2. Know the facts. Most of us don’t know enough about the issues that we’re passionate about. We might not be reciting “alternative facts” and false narratives, but most of us could do better. How many of us knew the filibuster rules in the Senate had been changed in 2013? How many of us know how President Trump’s Executive Order banning travel from seven countries differs from President Obama’s Executive Order in 2011 regarding travel from Iraq? If you don’t know the facts, people will run circles around you. This goes for Trump supporters as well. We all need to read real statistics, look for sources on government websites, get a copy of the constitution, and read the laws and executive orders themselves. I have created a fact book on my computer. Every day I cut and paste pieces of articles, laws and orders into my book and cite sources. I refer to it often and I would not hesitate to take it to a meeting or discussion. Especially if we have to argue against alternative facts or fake news, we must do our best to be educated.
3. Improve your listening skills. Take your turn talking with people that oppose your ideas and be willing to listen even if you don’t agree. One of my friends and I use a talking stick when we get together to make sure we don’t interrupt each other. I also practice patience and tolerance by listening in on CSPAN to members in the House of Representatives who have opposing views to mine. I feel myself getting uncomfortable and angry as I watch, but I breathe through it and try to stay calm. Of course, if any conversation we are part of becomes insulting, racist or offensive in any way, let us call it for what is and leave. If you can stay with the conversation, try to calmly explain why the other person’s views are not acceptable to you. I find that deep breathing when another person is speaking helps. Sometimes massaging my own hands keeps me from interrupting. If you have the patience to listen, you may find you agree on some issues.

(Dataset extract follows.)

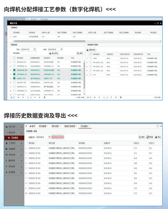This screenshot has height=209, width=168.
Task: Click the 导出 export button
Action: [158, 137]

4. Stick to Specific Issues.There are so many events, petitions and marches on specific issues. Try to invite one of your friends who voted for Trump to participate with you. Also, allow yourself to participate in events held by people with opposite views. No one should feel alienated. It is so important that we stick to specific issues at these events and not make personal attacks. My friends and I are considering hosting our own town hall to discuss issues with diverse opinions. I will let you know if we do it and how it goes.
Yes, there is a lot of change happening. Many of our days are filled with protests, legal actions and letter writing. But we also need to keep trying to unite people by sticking to the issues. The truth is that we have more power and influence with politicians and policymakers when we try to communicate and find consensus. The news media keeps telling us how divided we are, but most of us share many common interests. Most of us want our families to be safe and healthy, our children to have opportunity and the air we breathe to be clean. It will be very hard to solve certain problems in areas like education, healthcare and the environment if half the country digs in its heels and we stop trying to find good solutions together. I am not saying that we can always budge on issues that are important to us, but we must try to move the conversation away from being just “for or against” Trump. We need to continue to find support from as many people as possible to unite this country for lasting change.
I hope you took some deep breaths this week. Keep trying to take big and small actions on issues you want to change. Everything matters. If something doesn’t go the way you plan, embrace Maybe (read my blog from last week for the Maybe mindset) and keep trying.